Ministerie van Sociale Zaken
en Werkgelegenheid
Aan de Voorzitter van de Tweede Kamer Postbus 90801
2509 LV Den Haag
der Staten-Generaal Anna van Hannoverstraat 4
Binnenhof 1A Telefoon (070) 333 44 44
2513 AA `s-GRAVENHAGE Telefax (070) 333 40 33
Uw brief Ons kenmerk
9 januari 2006 ARBO/A&V/2006/3037
Kenmerk: 2050605990
Onderwerp Datum
Vragen van het lid De Wit 6 februari 2006
./. Hierbij zend ik u de antwoorden op de vragen van het lid De Wit over zieke werknemers en
mogelijke conflicten bij ziekte.
De Minister van Sociale Zaken
en Werkgelegenheid,
(mr. A.J. de Geus)
2
Antwoorden op de vragen van het lid De Wit (SP) over zieke werknemers en mogelijke conflicten
bij ziekte, nr. 2050605990
Vraag 1
Wat is uw reactie op het bericht dat er meer conflicten tussen werkgevers ontstaan als gevolg van
de verlenging van de loondoorbetalingplicht bij ziekte tot 2 jaar? 1)
Antwoord 1
Ziekteverzuimaanpak is een verantwoordelijkheid van werkgevers en werknemers, waar nodig
deskundig ondersteund zoals door een arbodienst. Er zijn mij geen systematische signalen bekend
dat de verlenging van de periode waarin het loon tijdens ziekte moet worden doorbetaald leidt tot
meer conflicten. De Wet verbetering poortwachter (Wvp) en de regeling procesgang bieden de
werkgever en de werknemer duidelijke handvatten voor een effectieve verzuimaanpak en
reïntegratie.
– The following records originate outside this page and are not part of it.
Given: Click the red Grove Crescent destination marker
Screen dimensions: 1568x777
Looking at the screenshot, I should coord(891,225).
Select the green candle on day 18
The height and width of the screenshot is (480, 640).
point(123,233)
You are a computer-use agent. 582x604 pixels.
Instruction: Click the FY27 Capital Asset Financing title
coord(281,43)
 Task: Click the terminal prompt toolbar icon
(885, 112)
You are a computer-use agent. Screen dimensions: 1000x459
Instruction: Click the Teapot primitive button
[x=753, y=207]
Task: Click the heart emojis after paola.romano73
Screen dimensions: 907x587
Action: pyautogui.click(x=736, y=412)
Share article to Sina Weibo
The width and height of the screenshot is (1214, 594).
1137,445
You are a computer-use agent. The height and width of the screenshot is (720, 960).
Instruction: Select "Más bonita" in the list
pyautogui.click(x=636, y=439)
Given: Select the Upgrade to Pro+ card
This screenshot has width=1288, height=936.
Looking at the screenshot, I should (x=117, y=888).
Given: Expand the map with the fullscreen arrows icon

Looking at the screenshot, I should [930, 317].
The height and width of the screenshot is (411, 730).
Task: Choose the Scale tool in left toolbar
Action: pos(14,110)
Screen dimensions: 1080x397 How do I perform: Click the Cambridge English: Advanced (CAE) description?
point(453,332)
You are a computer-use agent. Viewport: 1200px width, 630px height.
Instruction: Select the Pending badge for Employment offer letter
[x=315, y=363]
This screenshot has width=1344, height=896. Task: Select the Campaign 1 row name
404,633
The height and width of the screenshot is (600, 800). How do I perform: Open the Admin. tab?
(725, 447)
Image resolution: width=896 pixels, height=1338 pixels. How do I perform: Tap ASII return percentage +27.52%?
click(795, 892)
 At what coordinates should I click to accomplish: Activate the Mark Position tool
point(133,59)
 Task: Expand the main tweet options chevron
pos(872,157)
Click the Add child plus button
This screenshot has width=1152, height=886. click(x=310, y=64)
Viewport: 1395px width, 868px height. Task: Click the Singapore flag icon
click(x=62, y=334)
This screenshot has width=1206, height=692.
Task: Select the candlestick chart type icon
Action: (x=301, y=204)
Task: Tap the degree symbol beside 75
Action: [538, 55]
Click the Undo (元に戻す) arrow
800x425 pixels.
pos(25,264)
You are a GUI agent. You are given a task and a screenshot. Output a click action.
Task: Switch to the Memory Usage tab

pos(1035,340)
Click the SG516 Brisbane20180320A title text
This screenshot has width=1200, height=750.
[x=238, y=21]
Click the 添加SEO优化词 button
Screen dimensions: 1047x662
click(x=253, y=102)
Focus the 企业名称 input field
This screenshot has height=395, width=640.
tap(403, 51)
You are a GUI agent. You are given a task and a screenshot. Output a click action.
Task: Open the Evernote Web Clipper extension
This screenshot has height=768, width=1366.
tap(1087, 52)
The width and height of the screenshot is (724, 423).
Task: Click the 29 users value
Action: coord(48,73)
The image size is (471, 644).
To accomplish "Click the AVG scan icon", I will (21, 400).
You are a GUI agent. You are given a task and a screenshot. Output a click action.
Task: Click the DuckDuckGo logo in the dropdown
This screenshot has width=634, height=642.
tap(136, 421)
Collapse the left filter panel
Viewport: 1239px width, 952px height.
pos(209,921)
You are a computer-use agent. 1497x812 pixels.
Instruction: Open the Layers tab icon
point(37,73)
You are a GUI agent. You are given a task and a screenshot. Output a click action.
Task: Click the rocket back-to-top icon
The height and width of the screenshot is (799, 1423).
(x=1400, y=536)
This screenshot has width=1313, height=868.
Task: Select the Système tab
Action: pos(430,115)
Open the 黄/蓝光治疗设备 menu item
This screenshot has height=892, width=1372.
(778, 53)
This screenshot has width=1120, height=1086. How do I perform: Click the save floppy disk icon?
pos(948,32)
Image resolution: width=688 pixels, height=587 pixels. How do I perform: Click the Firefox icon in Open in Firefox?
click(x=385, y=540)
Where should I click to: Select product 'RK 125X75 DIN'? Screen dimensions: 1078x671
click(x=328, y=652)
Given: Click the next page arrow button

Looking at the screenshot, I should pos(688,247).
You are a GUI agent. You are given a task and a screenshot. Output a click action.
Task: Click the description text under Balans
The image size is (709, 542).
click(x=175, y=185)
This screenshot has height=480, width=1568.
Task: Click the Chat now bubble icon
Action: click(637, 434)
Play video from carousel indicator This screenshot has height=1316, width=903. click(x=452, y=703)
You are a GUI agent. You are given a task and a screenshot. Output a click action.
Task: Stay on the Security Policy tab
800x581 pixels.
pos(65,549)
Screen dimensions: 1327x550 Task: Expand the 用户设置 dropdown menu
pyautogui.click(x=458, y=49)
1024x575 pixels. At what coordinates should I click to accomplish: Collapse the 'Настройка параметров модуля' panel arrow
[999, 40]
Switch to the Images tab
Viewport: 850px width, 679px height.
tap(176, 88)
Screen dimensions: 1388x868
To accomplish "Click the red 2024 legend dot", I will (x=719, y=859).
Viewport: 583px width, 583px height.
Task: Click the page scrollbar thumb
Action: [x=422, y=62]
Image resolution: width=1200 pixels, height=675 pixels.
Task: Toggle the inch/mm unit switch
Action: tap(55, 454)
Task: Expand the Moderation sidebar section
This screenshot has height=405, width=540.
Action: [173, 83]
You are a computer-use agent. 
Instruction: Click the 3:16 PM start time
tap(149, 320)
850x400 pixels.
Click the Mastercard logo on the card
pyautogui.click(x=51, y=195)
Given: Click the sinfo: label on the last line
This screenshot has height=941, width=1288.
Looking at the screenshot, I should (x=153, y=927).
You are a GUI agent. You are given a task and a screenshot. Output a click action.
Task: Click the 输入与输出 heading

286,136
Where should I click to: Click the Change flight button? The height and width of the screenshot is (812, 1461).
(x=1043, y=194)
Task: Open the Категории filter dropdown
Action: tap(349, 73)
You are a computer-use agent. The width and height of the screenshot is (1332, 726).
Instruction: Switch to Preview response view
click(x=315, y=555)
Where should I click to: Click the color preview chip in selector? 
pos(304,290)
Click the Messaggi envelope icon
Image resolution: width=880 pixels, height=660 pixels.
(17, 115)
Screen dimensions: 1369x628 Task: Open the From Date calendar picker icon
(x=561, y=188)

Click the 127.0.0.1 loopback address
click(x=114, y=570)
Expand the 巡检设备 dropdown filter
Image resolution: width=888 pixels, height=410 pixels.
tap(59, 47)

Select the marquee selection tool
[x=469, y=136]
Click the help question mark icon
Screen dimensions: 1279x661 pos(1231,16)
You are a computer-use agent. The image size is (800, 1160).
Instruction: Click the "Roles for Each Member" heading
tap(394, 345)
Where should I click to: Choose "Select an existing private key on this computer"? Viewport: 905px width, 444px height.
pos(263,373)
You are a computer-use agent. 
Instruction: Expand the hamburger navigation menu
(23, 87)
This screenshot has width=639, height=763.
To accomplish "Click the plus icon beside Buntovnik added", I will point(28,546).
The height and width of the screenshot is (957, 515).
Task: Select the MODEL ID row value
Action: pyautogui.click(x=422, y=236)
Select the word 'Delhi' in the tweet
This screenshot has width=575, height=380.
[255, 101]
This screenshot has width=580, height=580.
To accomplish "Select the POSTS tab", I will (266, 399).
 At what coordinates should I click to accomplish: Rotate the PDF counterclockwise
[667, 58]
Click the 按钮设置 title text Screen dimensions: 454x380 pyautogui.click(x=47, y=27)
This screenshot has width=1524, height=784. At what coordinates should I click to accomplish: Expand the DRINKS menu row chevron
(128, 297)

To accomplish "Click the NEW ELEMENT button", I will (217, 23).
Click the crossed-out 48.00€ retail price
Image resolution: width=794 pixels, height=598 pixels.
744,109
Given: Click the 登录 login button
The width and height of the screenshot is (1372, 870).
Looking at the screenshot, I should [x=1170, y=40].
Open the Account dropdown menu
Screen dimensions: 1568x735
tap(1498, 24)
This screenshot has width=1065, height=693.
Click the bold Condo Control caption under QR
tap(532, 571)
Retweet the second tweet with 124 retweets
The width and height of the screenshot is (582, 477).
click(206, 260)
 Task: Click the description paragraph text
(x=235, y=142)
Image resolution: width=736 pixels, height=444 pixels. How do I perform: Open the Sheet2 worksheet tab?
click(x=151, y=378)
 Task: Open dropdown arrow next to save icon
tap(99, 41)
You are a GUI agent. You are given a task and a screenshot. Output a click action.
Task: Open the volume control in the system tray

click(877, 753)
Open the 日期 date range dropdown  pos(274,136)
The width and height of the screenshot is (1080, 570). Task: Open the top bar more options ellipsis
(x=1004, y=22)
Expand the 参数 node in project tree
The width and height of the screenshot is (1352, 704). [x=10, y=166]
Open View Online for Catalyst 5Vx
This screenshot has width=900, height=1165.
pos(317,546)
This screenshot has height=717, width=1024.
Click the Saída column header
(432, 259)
Daarnaast bieden deze regelingen ook voorzieningen om gerezen conflicten te
beslechten of stagnerende reïntegratie weer vlot te trekken.
Vraag 2
Kunt u bevestigen dat ziek personeel steeds vaker te horen krijgt dat het een andere baan moet
zoeken en dat de werkgever overgaat tot pesterijen om te bewerkstelligen dat zieke werknemers
zelf ontslag nemen of dat ontslagname wordt geadviseerd bij mediation?
Antwoord 2
Genoemde stelling kan ik niet bevestigen. Ik signaleer dat de in het artikel geciteerde
woordvoerder van FNV Bondgenoten opmerkt geen aantallen te kunnen geven. Ook ziet hij
voordelen van betreffende regels omdat werkgevers een duidelijke taak hebben gekregen om ziek
personeel weer aan de slag te helpen.
Vraag 4
Hoeveel ontslagaanvragen zijn er in 2004 en 2005 bij het CWI ingediend waarin de werkgever
zich beroept op verstoring van het productieproces door afwezigheid door ziekte? Hoeveel van
deze aanvragen zijn goedgekeurd?
Antwoord 4
In 2004 zijn 117 aanvragen ingediend op grond van "regelmatig ziekteverzuim" en in 2005 101
aanvragen. In 2004 zijn hierop 51 ontslagvergunningen verleend, in 2005 37. Daarbij werd in 2004
de gevraagde toestemming voor opzegging 27 maal onthouden, in 2005 was dit 25 maal.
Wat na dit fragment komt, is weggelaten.